2週間ほど前、2月8日の日記を振り返ってみる。こんなことを書いていた。
佐藤雅晴がいなくなってからの3年間。任航(レン・ハン)がいなくなってからの5年間。長かったのか、短かったのか。今は、彼らの不在よりも、作品の広がりの中に、彼らの存在の実感がある。昨日、佐藤の《now》が手元に戻ったのがきっかけなのか、そう思うようになってきている。人間の記憶というのは強靭なものだ。
海外に行けるようになったら、任航が撮影したこの写真の舞台であるNYへ。
2015年、寒い2月のNYで、任航がこの写真を撮った。一度は書けそうになかった任航への、あの文章をまた読み返している。

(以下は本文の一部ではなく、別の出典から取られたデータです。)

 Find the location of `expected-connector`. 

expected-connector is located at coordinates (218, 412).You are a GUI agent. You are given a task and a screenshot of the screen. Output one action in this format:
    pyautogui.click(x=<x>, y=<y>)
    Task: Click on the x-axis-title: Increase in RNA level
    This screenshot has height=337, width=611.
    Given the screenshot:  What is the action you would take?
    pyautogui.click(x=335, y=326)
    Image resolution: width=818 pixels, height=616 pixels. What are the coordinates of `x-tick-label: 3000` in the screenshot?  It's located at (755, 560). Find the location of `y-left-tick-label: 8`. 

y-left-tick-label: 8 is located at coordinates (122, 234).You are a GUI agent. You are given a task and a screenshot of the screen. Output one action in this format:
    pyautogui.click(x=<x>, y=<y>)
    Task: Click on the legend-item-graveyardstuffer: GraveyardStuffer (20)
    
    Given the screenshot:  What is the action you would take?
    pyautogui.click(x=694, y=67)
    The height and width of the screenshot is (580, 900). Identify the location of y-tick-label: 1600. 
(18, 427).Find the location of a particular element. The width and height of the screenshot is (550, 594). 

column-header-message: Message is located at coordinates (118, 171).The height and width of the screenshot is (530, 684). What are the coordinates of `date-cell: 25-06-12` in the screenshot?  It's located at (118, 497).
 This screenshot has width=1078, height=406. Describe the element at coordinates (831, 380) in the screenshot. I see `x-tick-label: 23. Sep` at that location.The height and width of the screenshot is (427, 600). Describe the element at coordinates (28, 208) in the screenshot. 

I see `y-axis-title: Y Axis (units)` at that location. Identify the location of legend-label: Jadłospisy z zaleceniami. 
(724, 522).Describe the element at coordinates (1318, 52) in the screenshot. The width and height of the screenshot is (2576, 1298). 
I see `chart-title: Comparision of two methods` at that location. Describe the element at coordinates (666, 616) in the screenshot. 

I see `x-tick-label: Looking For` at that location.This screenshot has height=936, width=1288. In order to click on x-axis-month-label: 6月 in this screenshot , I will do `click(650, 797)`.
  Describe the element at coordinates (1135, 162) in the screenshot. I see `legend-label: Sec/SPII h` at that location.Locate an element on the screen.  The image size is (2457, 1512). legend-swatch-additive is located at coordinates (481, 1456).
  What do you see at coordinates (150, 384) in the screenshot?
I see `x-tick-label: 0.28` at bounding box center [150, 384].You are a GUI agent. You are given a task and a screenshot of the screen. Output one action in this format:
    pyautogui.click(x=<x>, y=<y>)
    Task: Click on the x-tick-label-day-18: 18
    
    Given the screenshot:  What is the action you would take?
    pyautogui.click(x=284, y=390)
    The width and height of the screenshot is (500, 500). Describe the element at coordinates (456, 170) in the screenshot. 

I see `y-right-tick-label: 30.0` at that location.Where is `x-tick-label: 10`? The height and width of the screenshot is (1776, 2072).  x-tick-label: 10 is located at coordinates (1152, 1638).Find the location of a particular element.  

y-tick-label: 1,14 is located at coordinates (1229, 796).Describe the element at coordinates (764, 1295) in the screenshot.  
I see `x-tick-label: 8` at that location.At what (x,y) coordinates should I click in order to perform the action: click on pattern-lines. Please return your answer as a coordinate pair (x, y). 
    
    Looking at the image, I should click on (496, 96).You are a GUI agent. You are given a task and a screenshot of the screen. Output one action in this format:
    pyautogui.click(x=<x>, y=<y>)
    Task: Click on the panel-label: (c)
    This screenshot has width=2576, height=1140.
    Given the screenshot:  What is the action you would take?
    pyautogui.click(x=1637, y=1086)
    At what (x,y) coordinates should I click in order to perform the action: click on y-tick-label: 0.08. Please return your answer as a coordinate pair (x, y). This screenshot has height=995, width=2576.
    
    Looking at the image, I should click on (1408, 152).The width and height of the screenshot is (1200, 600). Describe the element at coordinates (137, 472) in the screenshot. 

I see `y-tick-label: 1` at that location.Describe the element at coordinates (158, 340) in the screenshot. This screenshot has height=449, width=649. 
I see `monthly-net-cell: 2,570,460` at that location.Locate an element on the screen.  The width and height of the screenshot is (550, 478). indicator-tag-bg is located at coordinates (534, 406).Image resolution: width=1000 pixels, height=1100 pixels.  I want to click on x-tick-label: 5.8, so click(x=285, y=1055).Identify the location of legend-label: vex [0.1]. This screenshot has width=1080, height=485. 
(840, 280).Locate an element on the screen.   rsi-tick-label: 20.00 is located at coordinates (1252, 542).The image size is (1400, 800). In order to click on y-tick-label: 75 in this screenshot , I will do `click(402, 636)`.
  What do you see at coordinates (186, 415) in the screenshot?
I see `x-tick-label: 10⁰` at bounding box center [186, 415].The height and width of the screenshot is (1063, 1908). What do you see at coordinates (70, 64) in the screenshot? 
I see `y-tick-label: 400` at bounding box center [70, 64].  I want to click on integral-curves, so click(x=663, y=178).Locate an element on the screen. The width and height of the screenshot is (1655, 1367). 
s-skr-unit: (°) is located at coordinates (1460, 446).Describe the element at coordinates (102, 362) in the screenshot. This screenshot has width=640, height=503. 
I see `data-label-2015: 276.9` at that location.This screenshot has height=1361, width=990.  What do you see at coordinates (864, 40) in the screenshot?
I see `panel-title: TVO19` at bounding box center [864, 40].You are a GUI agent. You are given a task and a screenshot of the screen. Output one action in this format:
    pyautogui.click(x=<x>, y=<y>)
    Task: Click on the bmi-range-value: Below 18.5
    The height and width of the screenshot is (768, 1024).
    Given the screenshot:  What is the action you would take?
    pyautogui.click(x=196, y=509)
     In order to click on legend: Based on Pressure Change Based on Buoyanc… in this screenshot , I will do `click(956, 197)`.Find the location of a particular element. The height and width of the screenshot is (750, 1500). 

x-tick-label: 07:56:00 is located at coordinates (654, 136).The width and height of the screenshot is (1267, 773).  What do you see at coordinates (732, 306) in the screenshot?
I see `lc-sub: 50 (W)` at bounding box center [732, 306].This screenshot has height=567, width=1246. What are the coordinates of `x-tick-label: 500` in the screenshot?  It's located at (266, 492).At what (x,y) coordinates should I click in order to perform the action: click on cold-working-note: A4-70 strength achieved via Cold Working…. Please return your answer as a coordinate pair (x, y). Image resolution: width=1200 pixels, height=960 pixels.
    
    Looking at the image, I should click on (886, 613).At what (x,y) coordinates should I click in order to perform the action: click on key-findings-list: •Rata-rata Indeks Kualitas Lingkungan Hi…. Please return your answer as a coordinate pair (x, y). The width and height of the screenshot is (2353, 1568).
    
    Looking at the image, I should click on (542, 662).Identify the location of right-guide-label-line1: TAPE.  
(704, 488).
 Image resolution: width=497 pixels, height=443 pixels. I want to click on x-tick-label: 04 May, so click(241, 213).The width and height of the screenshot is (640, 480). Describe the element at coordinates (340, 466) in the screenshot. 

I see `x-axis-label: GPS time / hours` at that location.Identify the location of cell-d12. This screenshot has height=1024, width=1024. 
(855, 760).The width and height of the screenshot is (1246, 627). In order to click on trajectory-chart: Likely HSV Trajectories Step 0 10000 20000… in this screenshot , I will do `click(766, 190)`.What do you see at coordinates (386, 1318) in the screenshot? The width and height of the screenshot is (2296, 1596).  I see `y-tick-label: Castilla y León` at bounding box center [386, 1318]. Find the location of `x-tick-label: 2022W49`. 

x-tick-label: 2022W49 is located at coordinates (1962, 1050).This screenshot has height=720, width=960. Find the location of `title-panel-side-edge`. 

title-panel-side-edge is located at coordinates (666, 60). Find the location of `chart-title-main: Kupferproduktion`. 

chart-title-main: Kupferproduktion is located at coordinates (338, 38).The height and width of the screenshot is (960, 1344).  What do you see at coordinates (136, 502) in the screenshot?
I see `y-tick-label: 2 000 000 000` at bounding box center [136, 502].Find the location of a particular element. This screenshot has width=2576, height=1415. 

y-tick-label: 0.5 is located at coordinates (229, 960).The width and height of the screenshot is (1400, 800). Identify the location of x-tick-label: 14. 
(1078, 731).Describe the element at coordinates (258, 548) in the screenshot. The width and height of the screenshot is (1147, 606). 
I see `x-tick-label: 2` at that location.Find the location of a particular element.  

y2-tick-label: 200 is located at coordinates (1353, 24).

悩んでいたあの時、エッセイにも登場する行きつけの暗いバーのカウンターで、マスターに相談した。
「任航に手紙を書くつもりでやりなさい」
そう言われて、原稿をおくることができた。
2月になると思い出す。今も任航との再見は続いている。マスターは、今日もすこぶる元気。
今日の日記として——この中には、いつかの記憶、これから訪れる或る日の「兆し」が潜んでいる。僕は、ただただ、いつも心をフルオープンにして、今を過ごしている。いつか、また日記を書く時も、今を過ごしている。そうなのだろう。
2日前、新宿バスタから夜行バスで京都へ出発した。長時間の長距離移動。座席が狭すぎる。横の人がずっと僕の肩に頭を乗っけて爆睡。僕は一睡もできず、トイレにもタバコ休憩にも行けなかった。横の誰か、よく分からぬ人。安らかな寝息と寝顔。なんだか申し訳なくて、一度も席から動くことができなかった。意識が朦朧としたまま京都に到着。身体的・精神的負荷を負い、京都に着いたのは21日の朝7時5分だった。
京都芸術センターで開催中の原田裕規個展『Unreal Ecology』を見るために来たのだ。CGアニメーション作品《Waiting for》の展示室で、作品からの心地よい音に浸っていたら、ベンチに座ったまま暫く居眠りしてしまった。
僕は、何を? 待ちわびている?
22日、京都の朝。起床8時40分——京都市京セラ美術館へ挨拶に行き展覧会を見る。京阪本線で大阪に向かう。淀屋橋駅にて下車。リニューアルオープンしてからずっと行きたかった大阪中之島美術館まで歩いて行く。学芸員の方に挨拶をした。人が行き交う夕方の大阪の街を歩く。街を、遠くを見つめながら一人歩くのが好きだ。